I’m not sure if you have noticed or not, but the majority of people these days don’t understand even the basics of money management. I always assumed that most people had an upbringing similar to myself, however, it seems like that isn’t the case. Many parents leave 100% of their child’s education up to the school system, including teaching their kids about money.
Let’s take a look at the school system that I went through here in Australia and see if you guys can come to the same conclusion that I have recently come to.
Primary school here in Australia goes from years 1 to 7 (at least it did when I went through. I think it did change recently though).
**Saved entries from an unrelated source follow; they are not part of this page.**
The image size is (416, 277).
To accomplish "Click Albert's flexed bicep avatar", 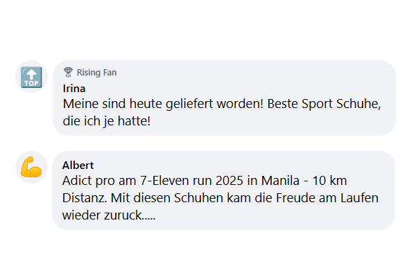I will [x=31, y=167].
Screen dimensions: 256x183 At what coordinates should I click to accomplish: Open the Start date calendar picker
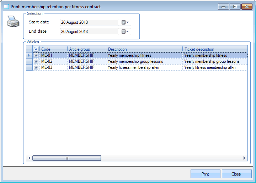coord(125,22)
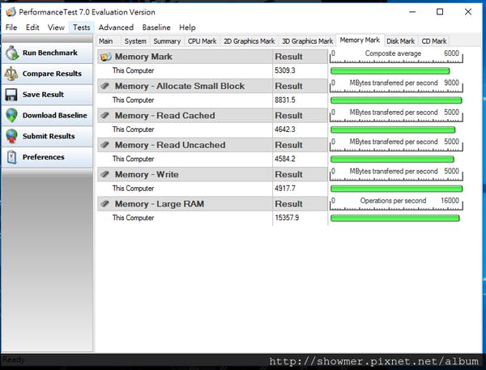Open the Baseline menu
The height and width of the screenshot is (370, 486).
156,28
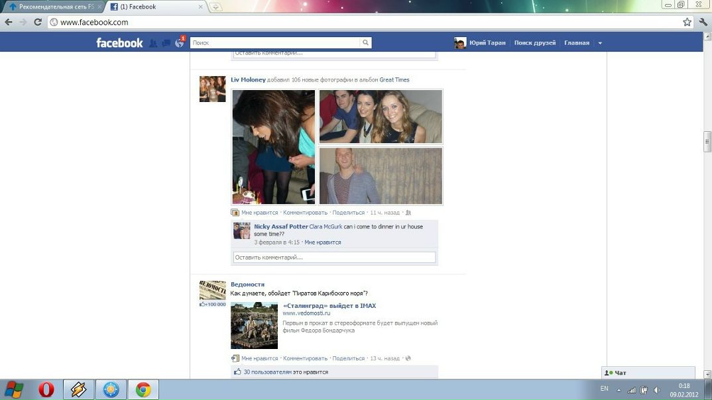Like Nicky Assaf Potter's comment
Screen dimensions: 712x400
click(x=322, y=242)
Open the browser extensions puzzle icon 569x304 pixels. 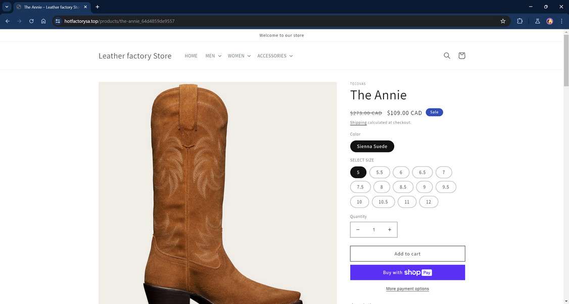coord(519,21)
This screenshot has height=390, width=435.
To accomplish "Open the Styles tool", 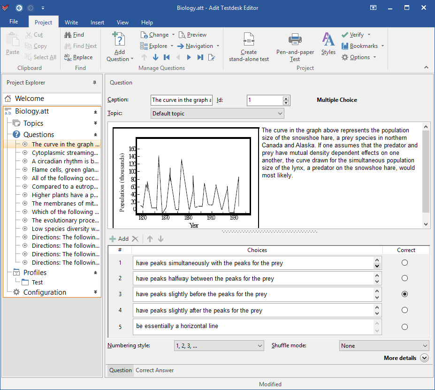I will tap(328, 42).
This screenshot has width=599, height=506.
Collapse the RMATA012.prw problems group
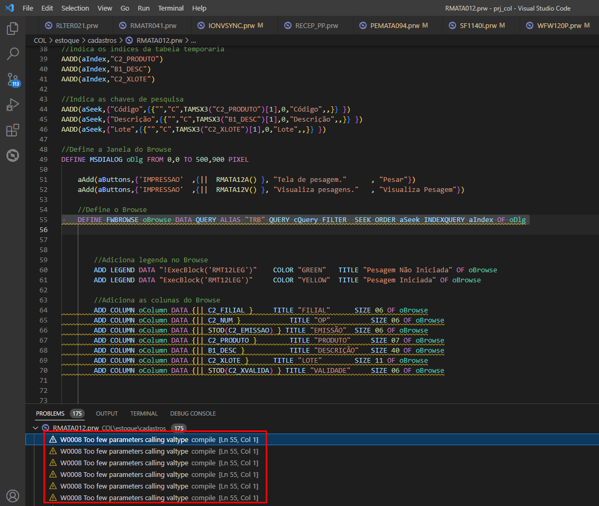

The subjects you learn about and are assessed on each year include:
Years 1 – 7
- Language Arts
- Number Study
- Problem Solving
- Operations (Sums)
- Spatial Knowledge
- Social Studies
- Physical Education
- Second Language (years 6 and 7)
Secondary School / High School
High school is only 5 years, with grades 8 through 10 covering quite a few subjects, and grades 11 and 12 being more specific, with the only mandatory subjects being English and at least 1 math subject.
- Second Language
- Study of Society
- Human Relations
- Home Economics (food, sewing etc.).
- Physical Education
Years 9 & 10
- Food Studies
- Study of Society
- Product & Design Technology (wood work/shop)
Years 11 & 12
There are a lot more subjects to select from with students having to select English, Math and 4 electives. My selections are below.
- Mathematics (Could select Math A – Easy, B – Medium or C – Difficult)
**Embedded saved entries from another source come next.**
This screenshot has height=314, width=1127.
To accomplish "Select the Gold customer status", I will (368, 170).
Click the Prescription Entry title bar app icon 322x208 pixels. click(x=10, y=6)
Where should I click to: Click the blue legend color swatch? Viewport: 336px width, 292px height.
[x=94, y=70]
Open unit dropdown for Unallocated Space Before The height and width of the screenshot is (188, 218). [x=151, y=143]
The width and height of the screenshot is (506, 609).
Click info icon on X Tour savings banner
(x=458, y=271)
So what do you see above? Can you see the same problem that I can see? No?
well i’ll tell you – There is no money subject.
Think about that for a minute.
12 years of education, and not a single subject dedicated to money. It’s not like you have to use money every single day of your life, or need to understand how to manage it in order to cater for your retirement, oh, hang on a minute, that’s exactly what you have to do – whoops…
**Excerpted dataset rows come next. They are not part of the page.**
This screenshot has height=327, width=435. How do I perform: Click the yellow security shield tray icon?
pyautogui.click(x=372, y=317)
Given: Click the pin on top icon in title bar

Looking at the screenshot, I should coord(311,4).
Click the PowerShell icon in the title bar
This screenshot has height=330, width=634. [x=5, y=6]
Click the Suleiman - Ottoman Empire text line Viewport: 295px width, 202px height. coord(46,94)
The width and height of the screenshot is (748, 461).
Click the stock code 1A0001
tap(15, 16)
To put things into perspective. Throughout primary school I had 7 years of Science, Art, Music and 2 full years of subjects dedicated to learning how to speak a second language. Money on the other hand was a subset of mathematics, and not even a core subset at that.
As an adult (and this goes for most adults) I have almost no need to understand how to read music, play the recorder, paint a picture, understand the difference between primary and secondary colors, know that the symbol K on the periodic table is the element Potassium or be able to say “would you like fries with that?” in German (Möchten Sie Pommes dazu?).
What I do need to be able to do, is understand money and all the different principals that come with it. My fellow classmates and I would have been far better served having an understanding of wealth, investments, risk, savings, retirement, insurance, good debt, bad debt, depreciation, income, diversification strategies, budgets, expenses, interest, compound interest, asset valuations, money creation, economics and all the rest of the things I talk about on this blog. Instead, we scratched the surface on a few topics like compound interest as a part of general math, and that was it.
Now I am all for learning about Science, Music, Art and other languages, but they should be secondary to money, which is so fundamentally important in our society. I would wager that less than 1% of the population go on to be Scientists, Artists or Musicians, but those 3 subjects all get significantly more teaching time than money, yet money impacts 99.99% of the population and lack of understanding can cause things like marriage breakdowns, crime, bankruptcies, inequality and a raft of other societal issues that no one wants to see increase.
In my opinion, the “one size fits all” school system is broken, and I am firmly of the belief that my son and his generation (like my own) will be ill prepared for the world as adults when it comes to money management. Yes parents have a role to play in educating their children (and I am going to be all over this), but why is there such a chronic shortage of time allocated within the school system to something this important?